◆ **What you will do**:
Rewrite the records from the line with "Identify the location of Zulip." up to and including the line with "This screenshot has width=1218, height=757.", replacing "click on" with "tap" and keeping everything else the same. Give only those lines, without the pictures.

*** Information shown

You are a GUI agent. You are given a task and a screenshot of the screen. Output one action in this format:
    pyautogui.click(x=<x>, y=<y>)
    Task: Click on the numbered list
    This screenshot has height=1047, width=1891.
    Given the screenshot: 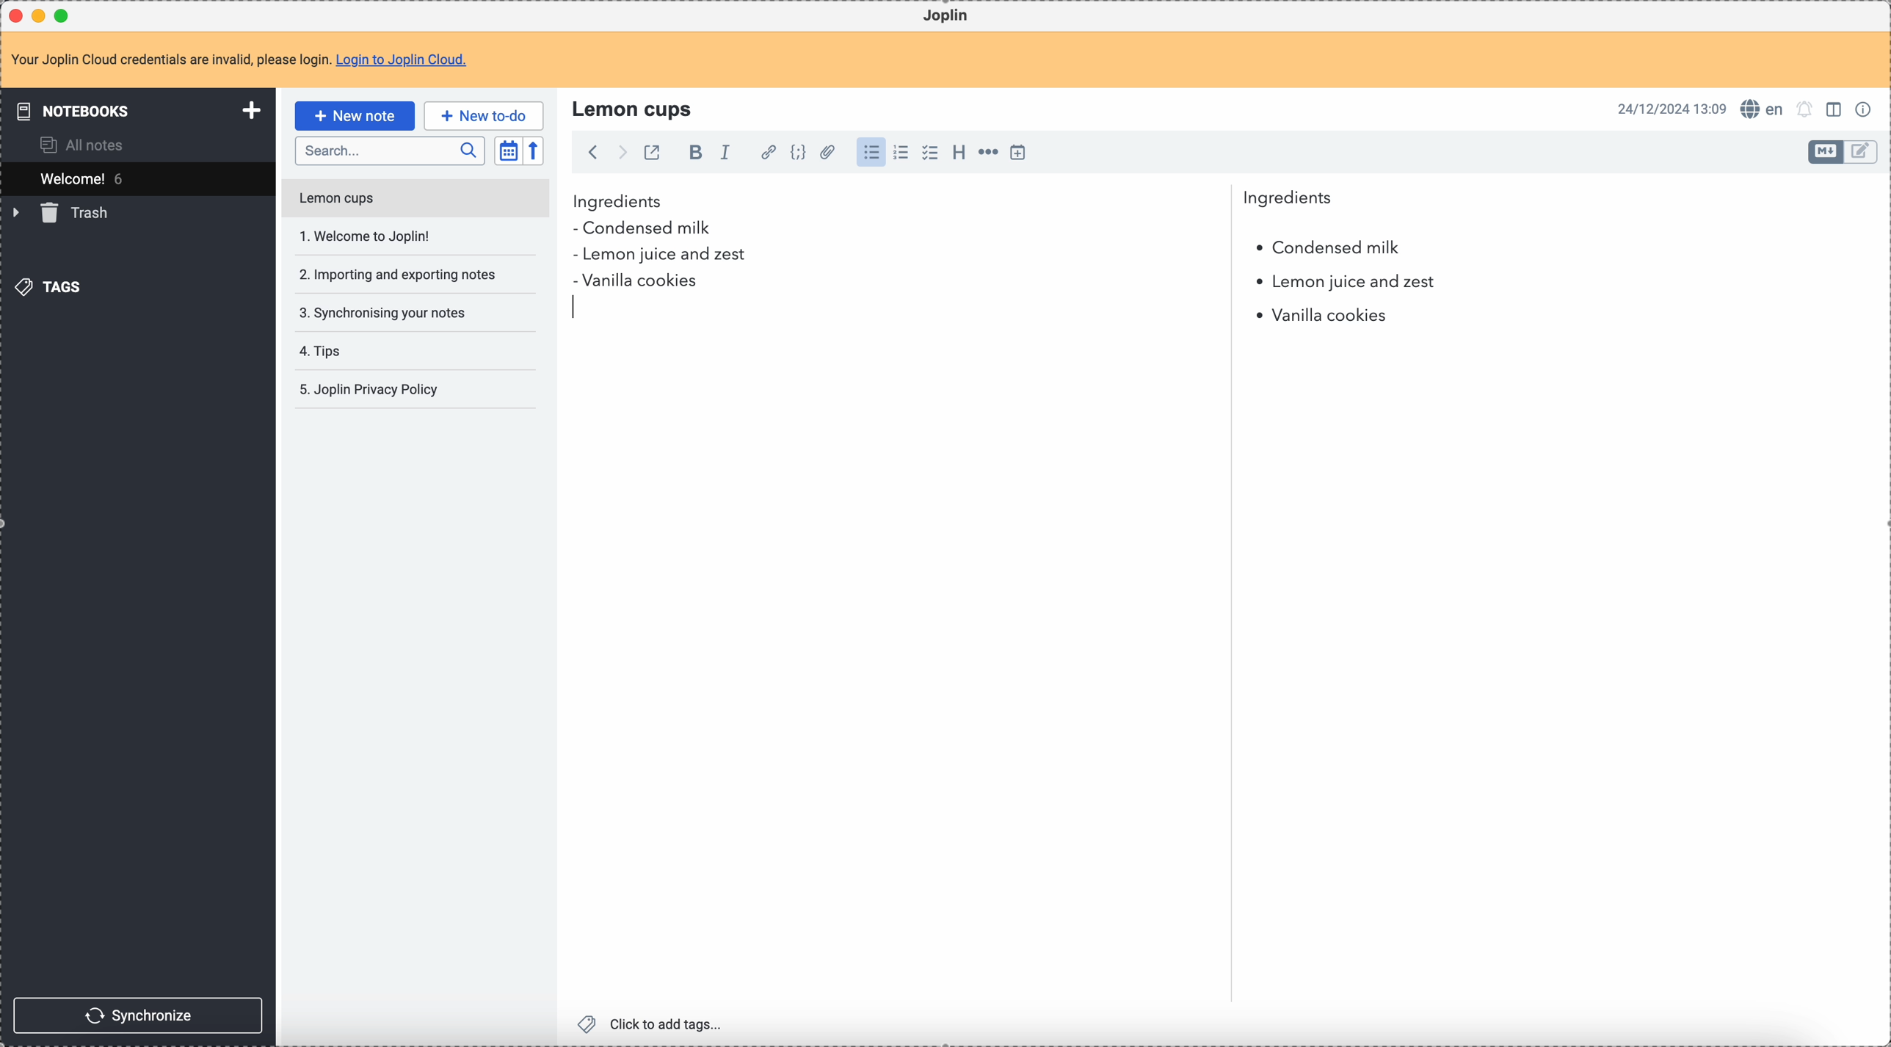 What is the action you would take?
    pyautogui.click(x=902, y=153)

******
*** Information shown

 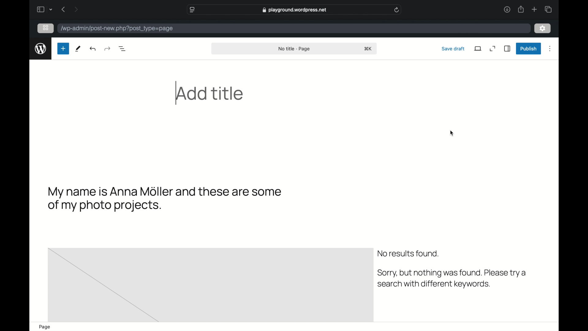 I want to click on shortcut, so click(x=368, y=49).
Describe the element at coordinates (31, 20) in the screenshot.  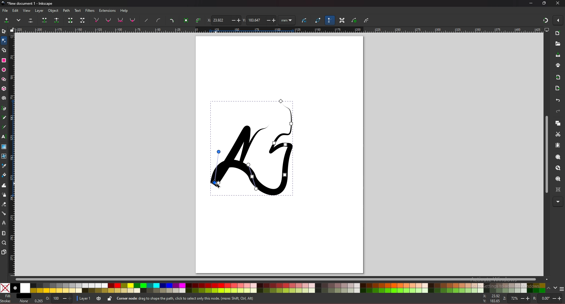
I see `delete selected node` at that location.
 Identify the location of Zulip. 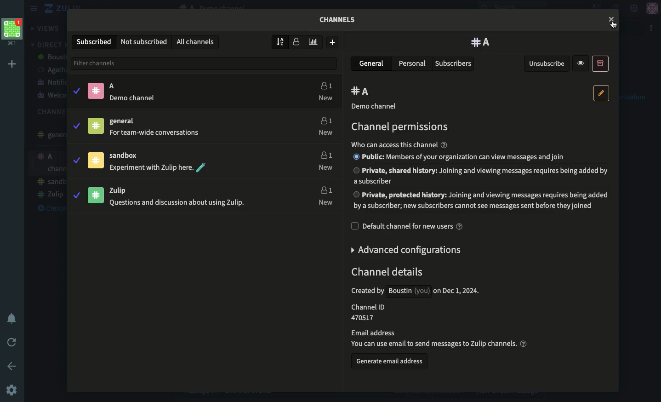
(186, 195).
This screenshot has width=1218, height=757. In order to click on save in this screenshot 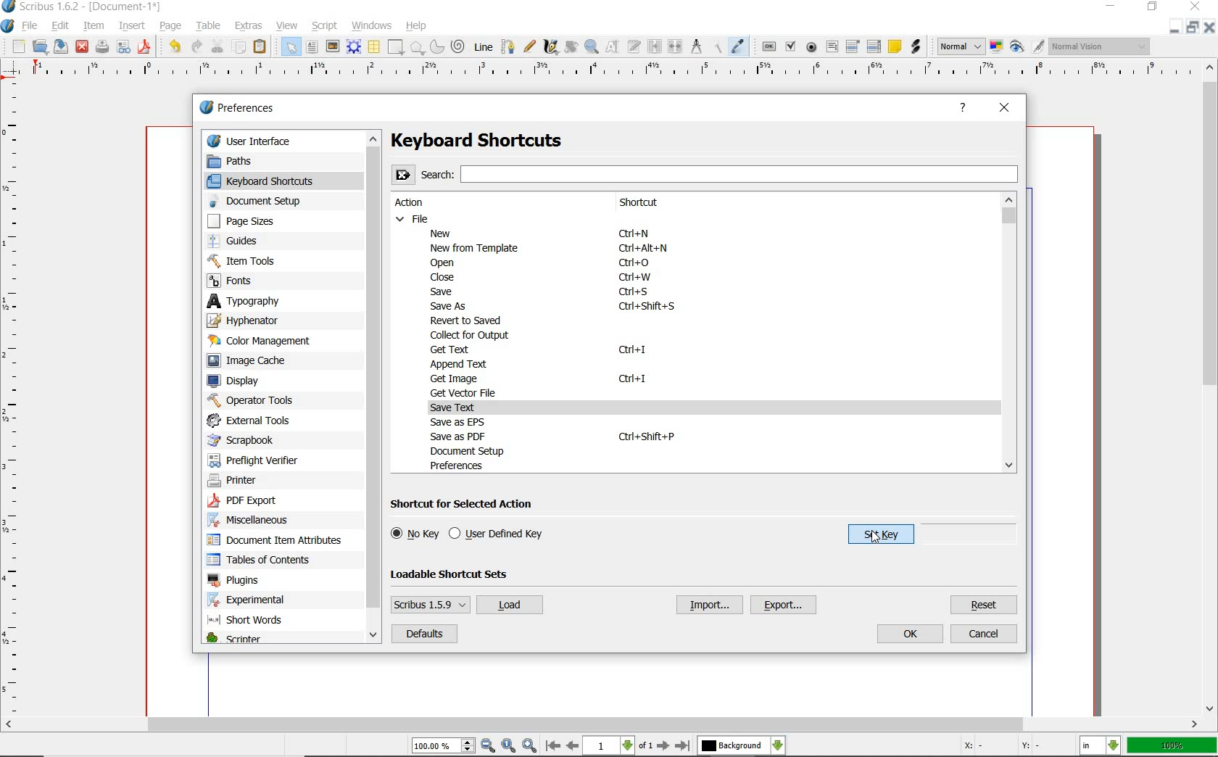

******

◆ **Solution**:
 Identify the location of Zulip. 
(186, 195).
This screenshot has width=1218, height=757. In order to tap save in this screenshot 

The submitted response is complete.